Archive for June, 2010

Published by Justin Lewis-Anthony on 15 Jun 2010

Just when you thought it was safe to go back to Bemerton

… it appears that Kill George will be going in to reprint!

Published by Justin Lewis-Anthony on 12 Jun 2010

Poor Mrs obioma Elechi

Poor Mrs “obioma Elechi”, widowed and made destitute by those rampaging Muslims. Her home and butchery business have been destroyed, and she is presently “and taking shelter from local shade made of palm leave over wood, which is submerged with flood whenever it rains”

Amazing palm trees in Nigeria: everyone wired for broadband so Mrs Elechi can email me with a plea for a “benign devotion” to “feed my (yawning) kids”.

Go into business selling broadband access, Mrs Elechi.

Published by Justin Lewis-Anthony on 10 Jun 2010

Speaking “truth to power”

It was once a powerful expression. It once said something new, and exciting, and dangerous, and true. Now it is hackneyed.
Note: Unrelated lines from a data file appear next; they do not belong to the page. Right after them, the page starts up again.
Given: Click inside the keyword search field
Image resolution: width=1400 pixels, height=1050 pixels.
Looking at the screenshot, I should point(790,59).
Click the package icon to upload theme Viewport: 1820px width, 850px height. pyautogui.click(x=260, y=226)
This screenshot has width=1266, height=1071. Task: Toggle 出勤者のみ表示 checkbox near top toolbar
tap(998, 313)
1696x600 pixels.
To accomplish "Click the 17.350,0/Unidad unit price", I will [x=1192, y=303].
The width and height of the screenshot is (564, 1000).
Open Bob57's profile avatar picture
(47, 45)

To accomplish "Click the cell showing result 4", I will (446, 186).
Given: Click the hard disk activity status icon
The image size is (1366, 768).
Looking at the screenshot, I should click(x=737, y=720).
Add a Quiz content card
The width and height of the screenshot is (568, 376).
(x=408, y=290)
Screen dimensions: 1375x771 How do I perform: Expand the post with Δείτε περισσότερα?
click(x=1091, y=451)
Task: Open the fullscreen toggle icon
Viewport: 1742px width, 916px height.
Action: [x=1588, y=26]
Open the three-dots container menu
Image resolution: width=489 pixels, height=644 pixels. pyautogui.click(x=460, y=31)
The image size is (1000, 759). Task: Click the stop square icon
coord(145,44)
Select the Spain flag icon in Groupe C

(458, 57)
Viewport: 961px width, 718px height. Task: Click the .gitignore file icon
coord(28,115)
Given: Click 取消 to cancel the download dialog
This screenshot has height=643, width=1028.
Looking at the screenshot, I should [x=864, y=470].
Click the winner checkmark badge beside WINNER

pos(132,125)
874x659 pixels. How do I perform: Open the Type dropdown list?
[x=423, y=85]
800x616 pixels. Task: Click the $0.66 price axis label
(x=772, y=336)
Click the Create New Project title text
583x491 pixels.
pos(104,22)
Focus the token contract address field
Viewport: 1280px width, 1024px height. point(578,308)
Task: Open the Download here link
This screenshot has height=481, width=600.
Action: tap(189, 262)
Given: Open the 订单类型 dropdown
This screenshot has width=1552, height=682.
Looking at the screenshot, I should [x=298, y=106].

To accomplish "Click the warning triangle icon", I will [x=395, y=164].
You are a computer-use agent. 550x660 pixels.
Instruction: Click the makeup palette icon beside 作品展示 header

How many times have you heard the exhortation to “speak truth to power”? In how many inappropriate situations have you heard applied the exhortation “speaking truth to power”.

It once meant standing up to those people and institutions who could directly and physically harm you. Think of Martin Luther King in Selma in 1965; Nelson Mandela in Rivonia in 1963; Mohandas Gandhi on the Salt March in 1930.

Now it merely means saying something irritating and self-righteous to those with whom you disagree. It is an expression of the ‘victim-culture’ of our day: Monty Python pinned it neatly with the “don’t you oppress me” sequence in The Life of Brian.

Every time you claim to speak truth to power you make a claim about your own powerlessness.

At the same time, you assert that your powerlessness actually adds to the truthfulness of what it is you say: I am truthful because I am powerless.

And very often, the people who are making these claims are Western, middle-class, university-educated, and wealthy beyond the dreams of 90% of the rest of humanity.

Let’s leave “speaking truth to power” to one side for a time, and think about our own complicity in the structural injustices of the world. It’s harder work than student posturing, but it is more grown up.